- Exercise 1:
List each consequence that the statement on the obesity strategy says menu labelling could have for hospitality businesses.
- Exercise 2:
In the statement on the obesity strategy, retype the passage that begins with the words "Commenting on the" and ends after "veganism, for example.", keeping every character the same.
- Exercise 3:
Continue the statement on the obesity strategy from its last sentence.

--- Source document Enclosed Below ---

Commenting on the Government’s announcement on next steps for its obesity strategy, UKHospitality’s CEO, Kate Nicholls, has commented.
Nicholls said, “Hospitality shares the Government’s commitment to public health objectives, and the focus on public education and information is certainly a welcome strategy. Britain’s eating out sector has made great strides in providing healthier and lifestyle choice options on their menus, responding to consumer demands and nudging healthier behaviour, as evident in the rapid growth of catering for veganism, for example.
“Millions of Britons have rediscovered the joy of cooking from scratch during lockdown, a trend that has been rightly and roundly applauded. We should embrace this by embedding more nutritional education in schools. Cooking from scratch is what restaurants do every day, and it’s how many of them manage to keep their offers attractive, with changing daily specials and locally-sourced seasonal dishes.
'Menu labelling could cost as much as £40,000 per menu run for some businesses, disincentivising such innovative and sustainable approaches, and stifling the efforts to offer exciting and healthy meals to customers.'
Nicholls continued, “A well-intentioned targeting of child obesity is at risk of evolving into an interventionist approach that heaps burdens on hospitality businesses just when they are at their most vulnerable and fighting for survival.

--- End of Enclosed Source document ---
--- Data provided Enclosed Below ---

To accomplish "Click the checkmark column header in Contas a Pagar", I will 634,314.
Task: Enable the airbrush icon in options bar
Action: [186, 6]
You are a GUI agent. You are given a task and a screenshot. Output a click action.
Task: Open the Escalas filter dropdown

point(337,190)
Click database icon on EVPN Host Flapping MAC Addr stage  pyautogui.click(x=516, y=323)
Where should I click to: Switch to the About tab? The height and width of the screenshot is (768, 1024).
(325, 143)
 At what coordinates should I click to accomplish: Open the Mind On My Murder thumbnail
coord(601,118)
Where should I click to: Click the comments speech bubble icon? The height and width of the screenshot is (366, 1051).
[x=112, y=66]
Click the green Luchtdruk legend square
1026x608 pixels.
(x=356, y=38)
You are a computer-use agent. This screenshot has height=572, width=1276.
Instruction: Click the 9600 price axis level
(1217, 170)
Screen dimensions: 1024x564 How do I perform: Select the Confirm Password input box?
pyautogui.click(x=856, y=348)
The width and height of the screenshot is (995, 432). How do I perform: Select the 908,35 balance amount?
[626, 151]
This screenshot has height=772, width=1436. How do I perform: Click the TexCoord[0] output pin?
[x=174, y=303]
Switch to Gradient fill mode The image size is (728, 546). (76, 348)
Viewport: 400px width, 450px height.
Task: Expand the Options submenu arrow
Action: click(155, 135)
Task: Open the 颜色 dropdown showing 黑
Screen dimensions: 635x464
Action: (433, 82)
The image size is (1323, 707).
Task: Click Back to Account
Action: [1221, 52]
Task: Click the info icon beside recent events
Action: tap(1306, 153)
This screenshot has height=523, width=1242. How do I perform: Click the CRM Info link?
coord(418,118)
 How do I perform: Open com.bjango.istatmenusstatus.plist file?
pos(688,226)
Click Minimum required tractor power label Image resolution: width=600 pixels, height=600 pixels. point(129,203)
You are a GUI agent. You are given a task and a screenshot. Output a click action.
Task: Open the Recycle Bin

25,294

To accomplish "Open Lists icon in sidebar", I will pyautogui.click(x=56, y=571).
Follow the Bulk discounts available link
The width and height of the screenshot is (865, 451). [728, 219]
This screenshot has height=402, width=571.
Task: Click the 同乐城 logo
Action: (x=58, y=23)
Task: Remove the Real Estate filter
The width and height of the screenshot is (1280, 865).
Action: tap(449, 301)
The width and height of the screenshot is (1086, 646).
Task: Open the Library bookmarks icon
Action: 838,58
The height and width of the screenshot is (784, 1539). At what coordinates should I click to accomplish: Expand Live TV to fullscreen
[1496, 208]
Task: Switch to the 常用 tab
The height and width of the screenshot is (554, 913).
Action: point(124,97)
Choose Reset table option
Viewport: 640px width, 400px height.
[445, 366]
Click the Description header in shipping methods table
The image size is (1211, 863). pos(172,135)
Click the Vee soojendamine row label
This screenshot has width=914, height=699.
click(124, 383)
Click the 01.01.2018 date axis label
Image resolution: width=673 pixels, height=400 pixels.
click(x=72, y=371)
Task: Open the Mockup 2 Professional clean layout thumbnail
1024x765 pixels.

--- End of Enclosed Data provided ---

- Response box 1:
- It could cost as much as £40,000 per menu run for some businesses.
- It would disincentivize innovative and sustainable approaches.
- It would stifle efforts to offer exciting and healthy meals to customers.

- Response box 2:
Commenting on the Government’s announcement on next steps for its obesity strategy, UKHospitality’s CEO, Kate Nicholls, has commented.
Nicholls said, “Hospitality shares the Government’s commitment to public health objectives, and the focus on public education and information is certainly a welcome strategy. Britain’s eating out sector has made great strides in providing healthier and lifestyle choice options on their menus, responding to consumer demands and nudging healthier behaviour, as evident in the rapid growth of catering for veganism, for example.

- Response box 3:
'At-risk sections of society need specific targeting but the most constructive approach with most of society is to provide effective and credible tools to allow people to make informed decisions about their lifestyles, nutrition and exercise, from as early an age as possible.
'The sector is keen to play an active and positive role in helping to deliver and support initiatives in schools, to better communicate the benefits of healthy cooking and eating – there is simply no question that education has an enormous role to play in reducing obesity in the long term.
Nicholls finished, “We are genuinely keen to work with Government to address obesity but the extra regulatory and cost burdens of measures like menu labelling could not come at a worse time. Hospitality has played its part in lockdown, feeding and accommodating vulnerable people and key workers.
'Now, as we focus on securing jobs and helping the economy and communities to recover, a raft of costs and regulatory burdens would be a slap in the face.”